Stored data entries:
● ● ● ● ●
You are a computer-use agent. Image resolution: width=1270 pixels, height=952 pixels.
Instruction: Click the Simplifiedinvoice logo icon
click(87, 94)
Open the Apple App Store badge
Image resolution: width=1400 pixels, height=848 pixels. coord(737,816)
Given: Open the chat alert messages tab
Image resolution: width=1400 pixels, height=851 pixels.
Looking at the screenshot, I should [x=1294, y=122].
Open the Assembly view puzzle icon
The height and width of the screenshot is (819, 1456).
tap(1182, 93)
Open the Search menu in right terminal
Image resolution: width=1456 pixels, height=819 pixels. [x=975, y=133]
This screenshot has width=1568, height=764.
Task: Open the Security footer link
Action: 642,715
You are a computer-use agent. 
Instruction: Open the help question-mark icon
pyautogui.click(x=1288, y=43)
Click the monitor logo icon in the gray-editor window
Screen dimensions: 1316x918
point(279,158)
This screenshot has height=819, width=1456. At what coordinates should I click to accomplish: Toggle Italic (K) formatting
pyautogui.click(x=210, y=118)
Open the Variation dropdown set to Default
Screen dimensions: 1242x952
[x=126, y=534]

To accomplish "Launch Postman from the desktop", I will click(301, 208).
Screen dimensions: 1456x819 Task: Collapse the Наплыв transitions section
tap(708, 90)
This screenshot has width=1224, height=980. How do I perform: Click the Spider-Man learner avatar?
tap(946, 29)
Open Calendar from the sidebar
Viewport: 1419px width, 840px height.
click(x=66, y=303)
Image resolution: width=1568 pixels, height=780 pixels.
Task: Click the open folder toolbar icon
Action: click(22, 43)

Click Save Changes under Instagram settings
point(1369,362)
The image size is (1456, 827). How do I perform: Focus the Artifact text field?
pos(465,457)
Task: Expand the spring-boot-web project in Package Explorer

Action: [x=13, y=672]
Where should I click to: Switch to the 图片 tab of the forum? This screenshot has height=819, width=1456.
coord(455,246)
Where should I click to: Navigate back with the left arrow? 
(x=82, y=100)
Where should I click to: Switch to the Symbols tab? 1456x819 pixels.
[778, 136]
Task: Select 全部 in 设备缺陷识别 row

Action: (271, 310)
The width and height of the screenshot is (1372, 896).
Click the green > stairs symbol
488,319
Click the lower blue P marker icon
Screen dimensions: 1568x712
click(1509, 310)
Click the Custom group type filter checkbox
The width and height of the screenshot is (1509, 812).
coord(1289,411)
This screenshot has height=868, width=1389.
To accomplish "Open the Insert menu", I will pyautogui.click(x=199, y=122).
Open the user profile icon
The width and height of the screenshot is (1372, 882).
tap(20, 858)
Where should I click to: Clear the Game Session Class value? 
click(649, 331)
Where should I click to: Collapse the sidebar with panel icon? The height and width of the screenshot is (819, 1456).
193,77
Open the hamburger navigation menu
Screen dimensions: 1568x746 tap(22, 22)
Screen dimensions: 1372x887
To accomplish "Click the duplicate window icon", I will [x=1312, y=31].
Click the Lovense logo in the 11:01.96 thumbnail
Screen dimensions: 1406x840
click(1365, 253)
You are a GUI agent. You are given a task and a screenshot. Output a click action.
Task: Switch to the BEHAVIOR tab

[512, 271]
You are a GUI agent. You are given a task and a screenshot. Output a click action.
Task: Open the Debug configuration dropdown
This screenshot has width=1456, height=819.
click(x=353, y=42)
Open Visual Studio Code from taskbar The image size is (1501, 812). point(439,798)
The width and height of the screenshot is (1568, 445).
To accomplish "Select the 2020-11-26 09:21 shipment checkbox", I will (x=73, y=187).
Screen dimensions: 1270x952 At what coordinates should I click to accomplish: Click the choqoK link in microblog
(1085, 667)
● ● ● ● ●
WHAT NEEDS TO BE DONE:
Each line of the data must be copied exactly as it appears.

EXERCISE ANSWER:
You are a computer-use agent. Image resolution: width=1270 pixels, height=952 pixels.
Instruction: Click the Simplifiedinvoice logo icon
click(87, 94)
Open the Apple App Store badge
Image resolution: width=1400 pixels, height=848 pixels. coord(737,816)
Given: Open the chat alert messages tab
Image resolution: width=1400 pixels, height=851 pixels.
Looking at the screenshot, I should [x=1294, y=122].
Open the Assembly view puzzle icon
The height and width of the screenshot is (819, 1456).
tap(1182, 93)
Open the Search menu in right terminal
Image resolution: width=1456 pixels, height=819 pixels. [x=975, y=133]
This screenshot has width=1568, height=764.
Task: Open the Security footer link
Action: 642,715
You are a computer-use agent. 
Instruction: Open the help question-mark icon
pyautogui.click(x=1288, y=43)
Click the monitor logo icon in the gray-editor window
Screen dimensions: 1316x918
point(279,158)
This screenshot has height=819, width=1456. At what coordinates should I click to accomplish: Toggle Italic (K) formatting
pyautogui.click(x=210, y=118)
Open the Variation dropdown set to Default
Screen dimensions: 1242x952
[x=126, y=534]

To accomplish "Launch Postman from the desktop", I will click(301, 208).
Screen dimensions: 1456x819 Task: Collapse the Наплыв transitions section
tap(708, 90)
This screenshot has width=1224, height=980. How do I perform: Click the Spider-Man learner avatar?
tap(946, 29)
Open Calendar from the sidebar
Viewport: 1419px width, 840px height.
click(x=66, y=303)
Image resolution: width=1568 pixels, height=780 pixels.
Task: Click the open folder toolbar icon
Action: click(22, 43)

Click Save Changes under Instagram settings
point(1369,362)
The image size is (1456, 827). How do I perform: Focus the Artifact text field?
pos(465,457)
Task: Expand the spring-boot-web project in Package Explorer

Action: [x=13, y=672]
Where should I click to: Switch to the 图片 tab of the forum? This screenshot has height=819, width=1456.
coord(455,246)
Where should I click to: Navigate back with the left arrow? 
(x=82, y=100)
Where should I click to: Switch to the Symbols tab? 1456x819 pixels.
[778, 136]
Task: Select 全部 in 设备缺陷识别 row

Action: (271, 310)
The width and height of the screenshot is (1372, 896).
Click the green > stairs symbol
488,319
Click the lower blue P marker icon
Screen dimensions: 1568x712
click(1509, 310)
Click the Custom group type filter checkbox
The width and height of the screenshot is (1509, 812).
coord(1289,411)
This screenshot has height=868, width=1389.
To accomplish "Open the Insert menu", I will pyautogui.click(x=199, y=122).
Open the user profile icon
The width and height of the screenshot is (1372, 882).
tap(20, 858)
Where should I click to: Clear the Game Session Class value? 
click(649, 331)
Where should I click to: Collapse the sidebar with panel icon? The height and width of the screenshot is (819, 1456).
193,77
Open the hamburger navigation menu
Screen dimensions: 1568x746 tap(22, 22)
Screen dimensions: 1372x887
To accomplish "Click the duplicate window icon", I will [x=1312, y=31].
Click the Lovense logo in the 11:01.96 thumbnail
Screen dimensions: 1406x840
click(1365, 253)
You are a GUI agent. You are given a task and a screenshot. Output a click action.
Task: Switch to the BEHAVIOR tab

[512, 271]
You are a GUI agent. You are given a task and a screenshot. Output a click action.
Task: Open the Debug configuration dropdown
This screenshot has width=1456, height=819.
click(x=353, y=42)
Open Visual Studio Code from taskbar The image size is (1501, 812). point(439,798)
The width and height of the screenshot is (1568, 445).
To accomplish "Select the 2020-11-26 09:21 shipment checkbox", I will (x=73, y=187).
Screen dimensions: 1270x952 At what coordinates should I click to accomplish: Click the choqoK link in microblog
(1085, 667)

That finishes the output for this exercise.